The name Villiers Street came from the link between the families of the Villiers and Lambtons. The street was built upon land that was owned by the Lambton family and, on the 19th June 1791, William Henry Lambton married Lady Anne Barbara Frances Villiers. The Villiers held high positions under the Stuart kings as Master of the House and Lord Marshall of the Household and the street, when built, was named after Lady Villiers.

   Before 1800 the area was part of the Lambton's Pann Field, bounded on the north by a stone wall extending from Sans Street to Norfolk Street.

   The first development began in 1794 when a dispensary was built, funded by voluntary contributions from the neighbourhood. Construction of the rest of the street did not commence until 1802 but within two years most of the houses were completed, the street consisting of large properties with coach houses at the rear. It was one of the first to be built on the gardens situated west of the Parish of Sunderland.

   The wealthy surgeons, solicitors, shipowners and coal-fitters living in the crowded, poorer streets of the East End were soon attracted to the new, substantial, elegant houses and one of the very first residents was John White, the father of Andrew White, Sunderland's first Mayor.

    The high status of the street was confirmed over the next few years. It became the first street to be paved under the 1809 Sunderland Improvement Act and two churches and a bank were built in the street.   In 1817 the Bethel Independent Chapel was built at a cost of £3000. It seated 1000 worshippers and had a small cemetery attached. In 2010  remnants of an old burial area were found on this site and investigation work is currently on-going.  In November 1835 St George's Presbyterian Church, was opened in the street at a cost of £4000 and in October 1829 the Union Stock Bank, better known as Chaytor's Bank opened at No. 2 Villiers Street. This lasted only seven years before amalgamating with the Newcastle, Shields and Sunderland Joint Stock Bank.
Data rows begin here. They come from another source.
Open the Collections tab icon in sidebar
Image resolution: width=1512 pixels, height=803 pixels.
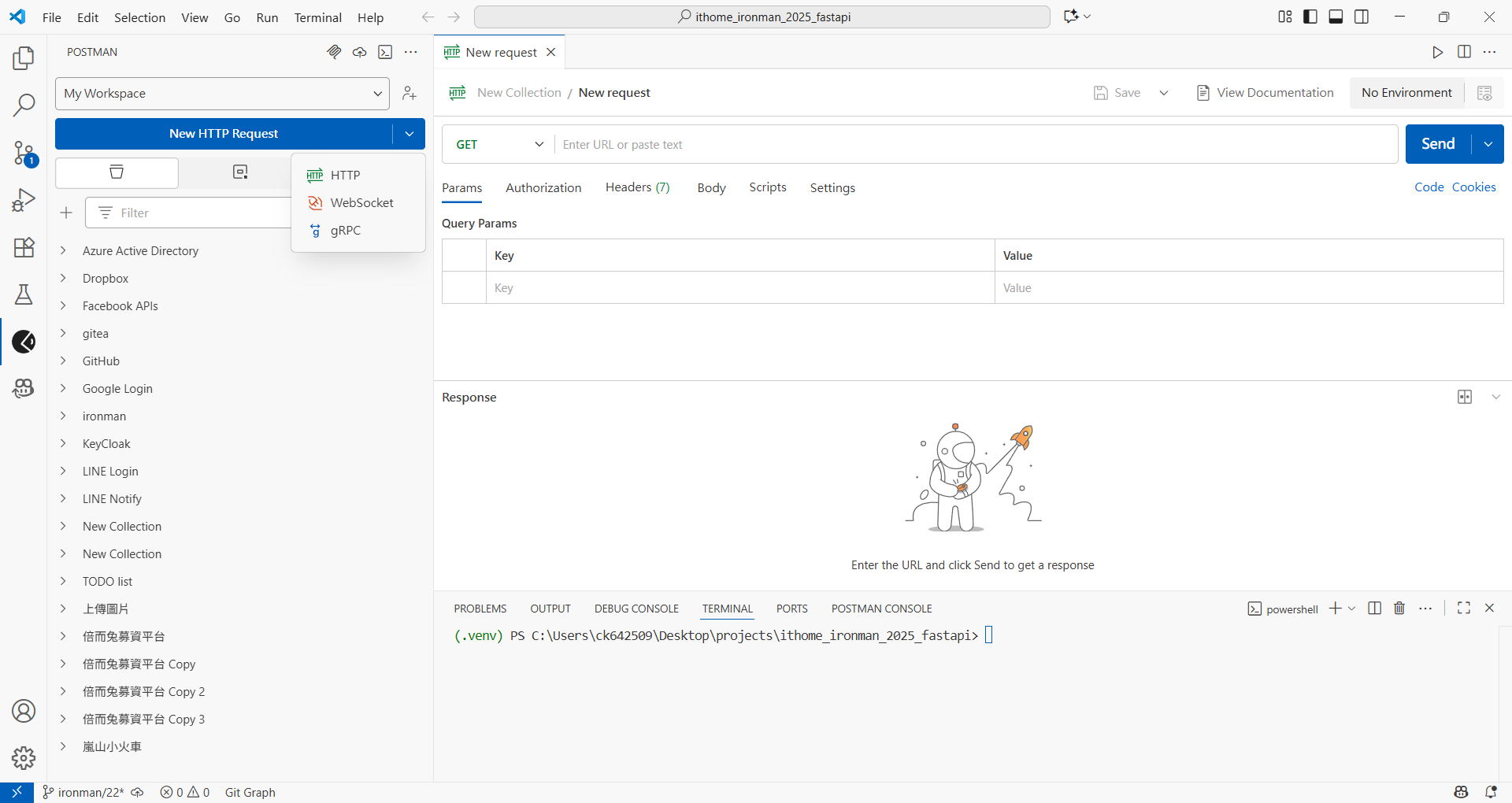[x=117, y=172]
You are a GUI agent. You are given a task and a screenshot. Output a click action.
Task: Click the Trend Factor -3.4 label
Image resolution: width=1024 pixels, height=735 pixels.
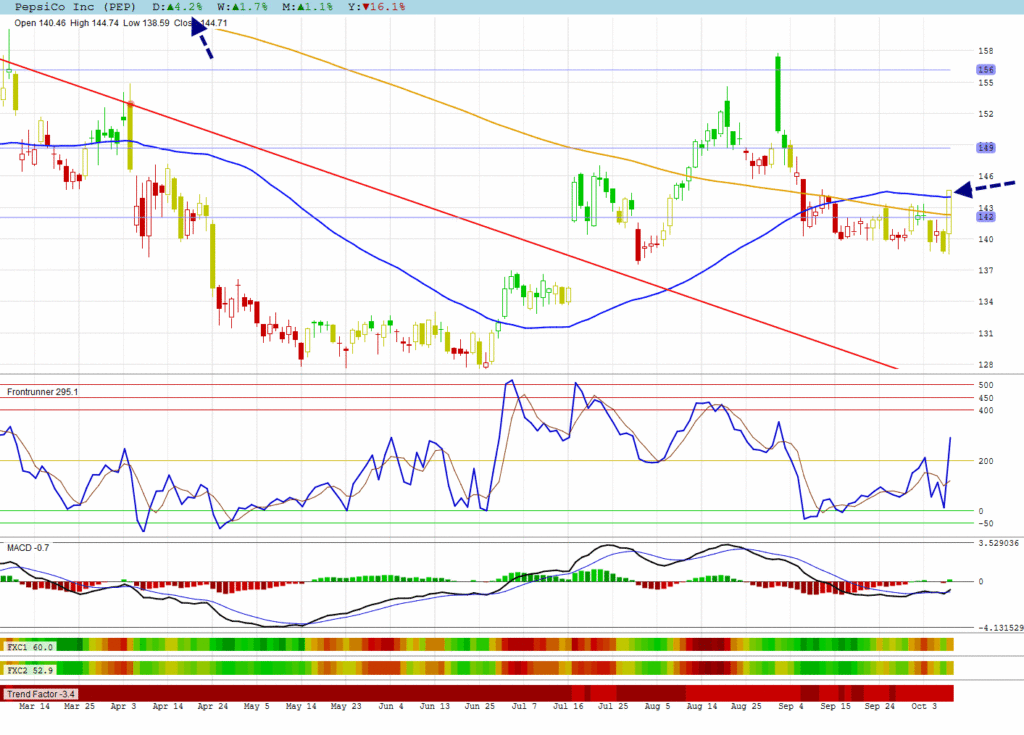point(42,693)
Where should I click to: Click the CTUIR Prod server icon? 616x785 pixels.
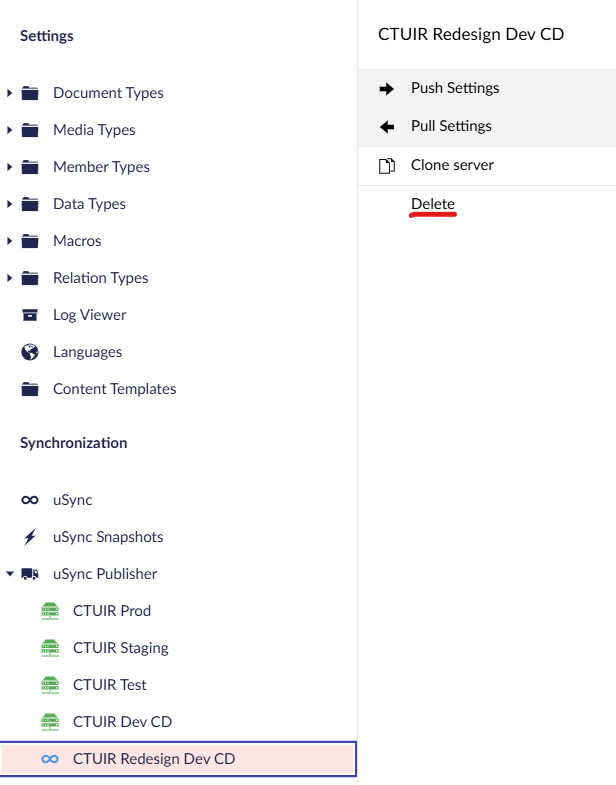point(50,611)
   In 1831 residents in the street included Lady Peat and Sir Cuthbert Sharpe. Lady Peat was, before her marriage, a Miss Smith of Herrington. She married Rev. Robert Peat, the chaplain to King George IV. Following her husband's death she lived in Villiers Street until the age of 90, dying on 26th November 1842. Sir Cuthbert Sharpe was at that time the Collector of HM Customs in Sunderland. Knighted in 1814, he was a leading local magistrate and local dignitary.

   In 1849 St George's Presbyterian School, designed by Thomas Oliver, opened next door to St George's Chapel. Catering for the children of the upper working and lower middle classes, it was known locally as ‘The Academy' taking up to 300 pupils.

   After 1860 the street began to deteriorate as the movement west of the commercial centre of the town saw the more wealthy professionals move out of the street. Many moved to Fawcett Street and John Street but even these streets were to have an exodus of residents in the latter quarter of the nineteenth century as shops and offices took over the area. One of the properties at the north end of Villiers Street was altered to become the Villiers Hotel, joining over a hundred pubs situated in the area at that time. In 1900 The Villiers was but one of a dozen local pubs owned by John Vipond.  

   In 1882 No. 23 Villiers Street was demolished and new premises for the Royal Institute for the Blind built on the site. In 1897 the adjoining premises, No.24 were purchased for the Institute.

   Although most of the premises in Villiers Street had a change of use, a number were still retained as dwelling houses. However, in the first half of the twentieth century most of these became overcrowded and the deterioration of this once elegant street accelerated. Both Churches in the street closed. St George's became the Junior Technical School for a while and the Bethel Chapel was used as business premises. The Villiers Hotel closed in the 1970s.

   By the close of the twentieth century few of the original Georgian buildings remained and the street retains little evidence of its once elegant past with small business units having replaced many of the houses.


   The Villiers Hotel and 10 Villiers Street. This once elegant Georgian house was once the residence of solicitor Christopher Hutchinson.